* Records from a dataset
....

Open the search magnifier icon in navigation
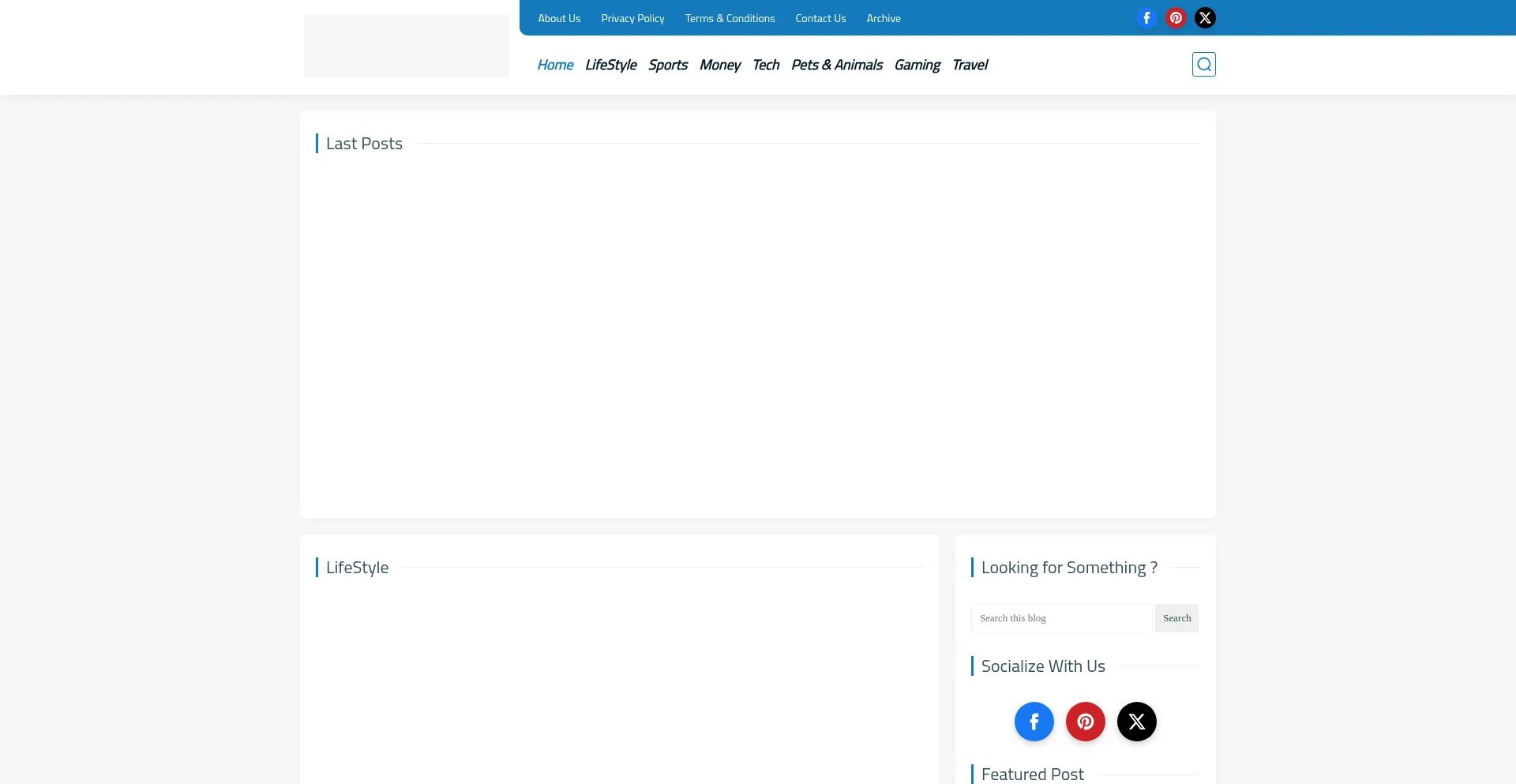 click(1203, 65)
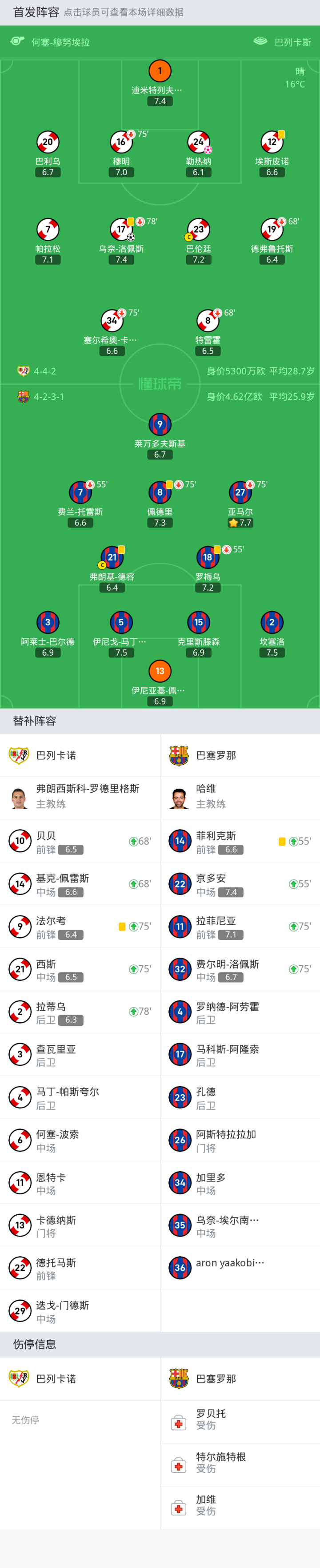
Task: Select substitute 贝贝 row
Action: pos(80,841)
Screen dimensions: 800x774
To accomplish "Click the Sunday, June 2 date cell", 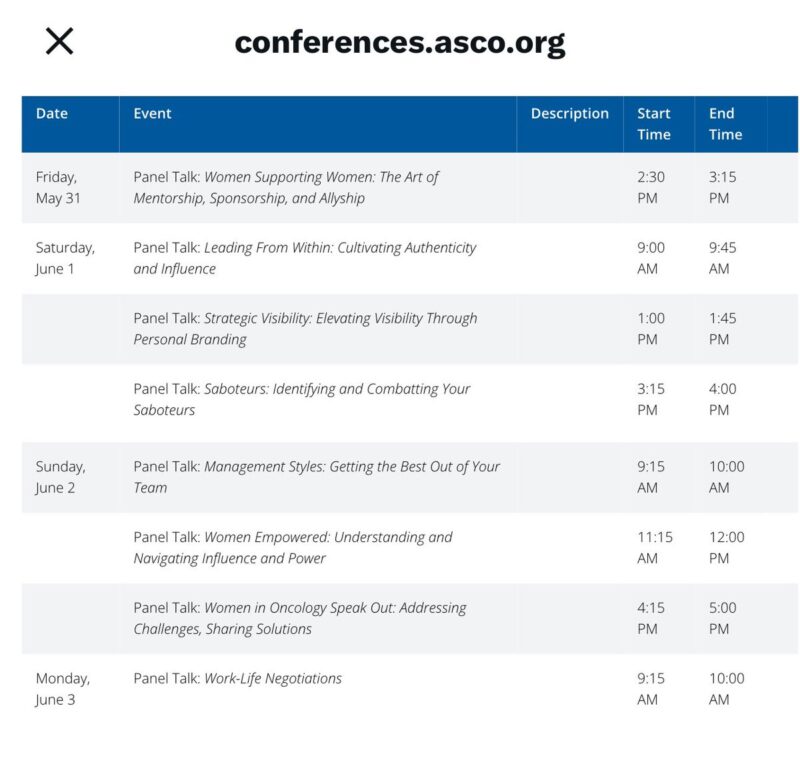I will click(60, 477).
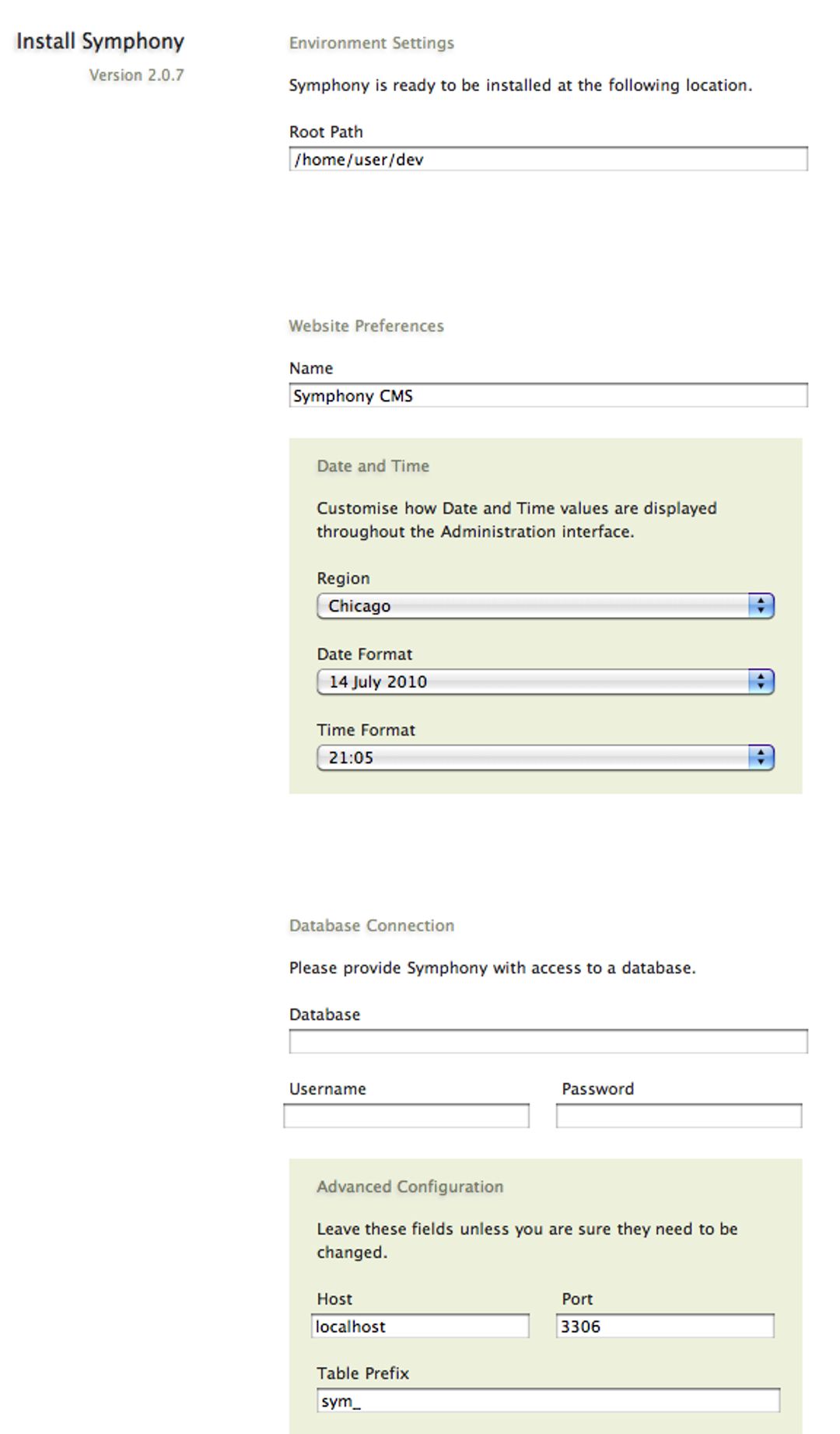Click the Table Prefix label
840x1434 pixels.
coord(362,1373)
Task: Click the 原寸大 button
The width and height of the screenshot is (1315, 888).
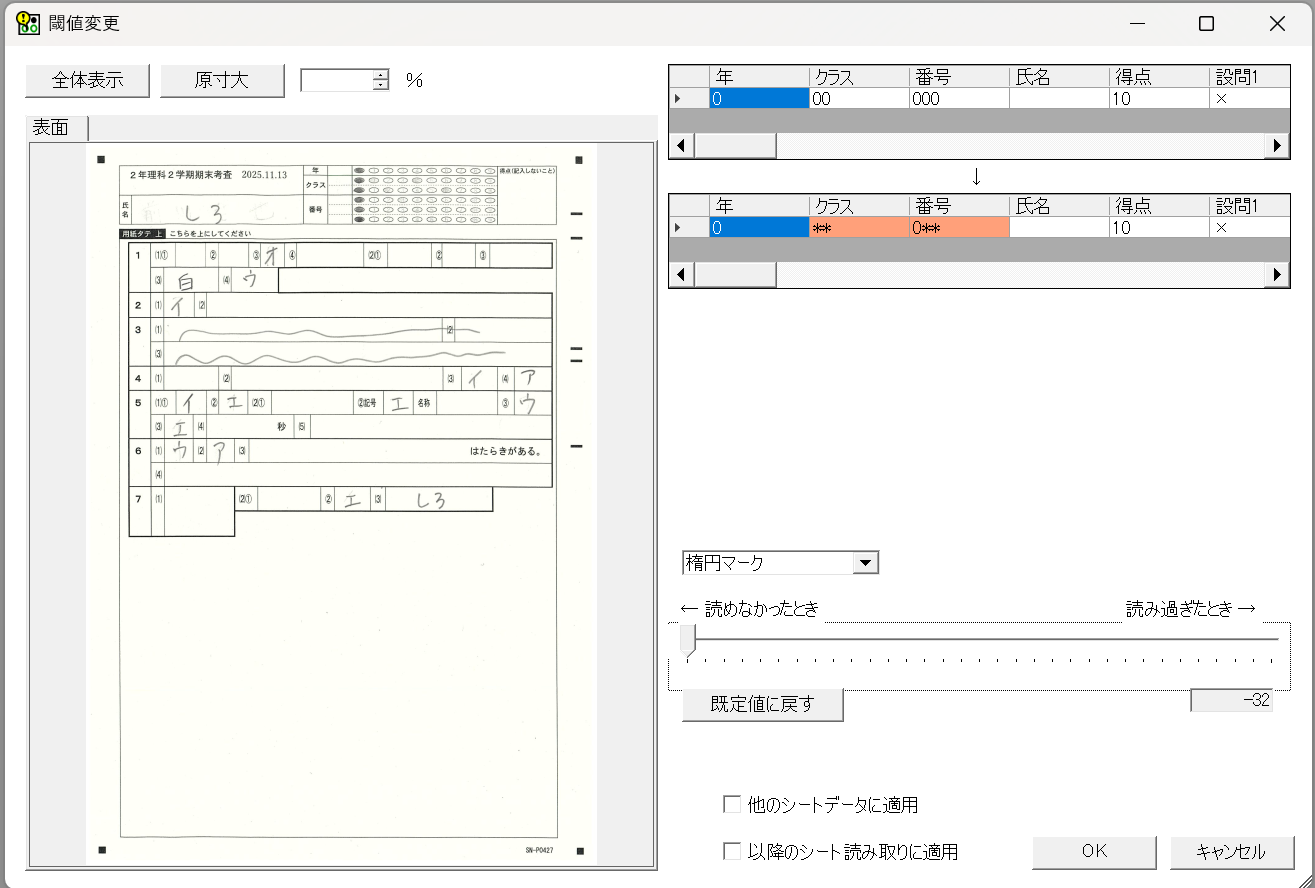Action: 222,81
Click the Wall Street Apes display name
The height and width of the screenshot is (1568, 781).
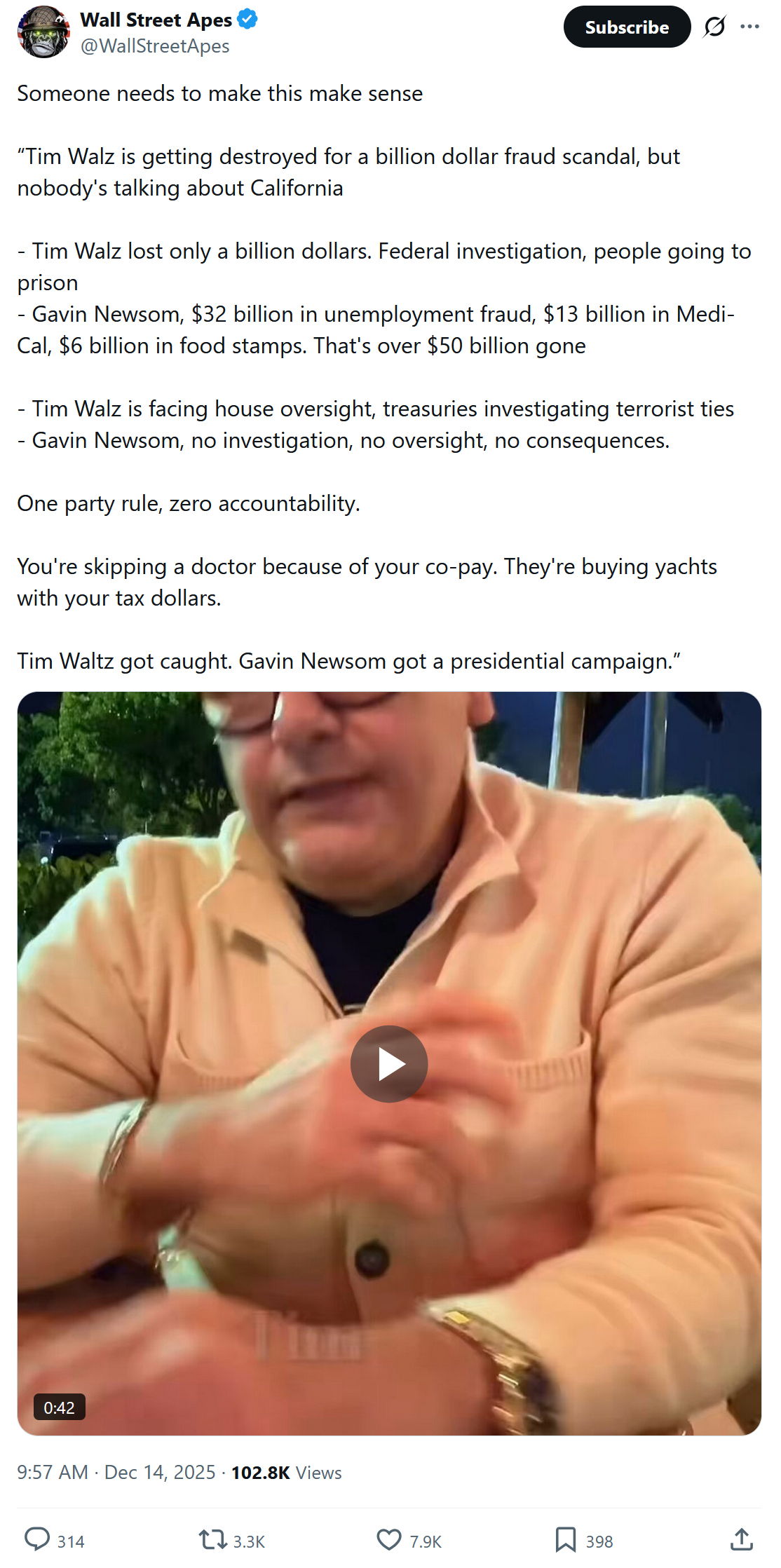tap(156, 20)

....

* TASK
Please reproduce exactly, and nothing more, the lines from the one containing "Click the Wall Street Apes display name" through the last line of the entries, both included; pictures stay out.

* ANSWER TO THE PROBLEM
Click the Wall Street Apes display name
The height and width of the screenshot is (1568, 781).
tap(156, 20)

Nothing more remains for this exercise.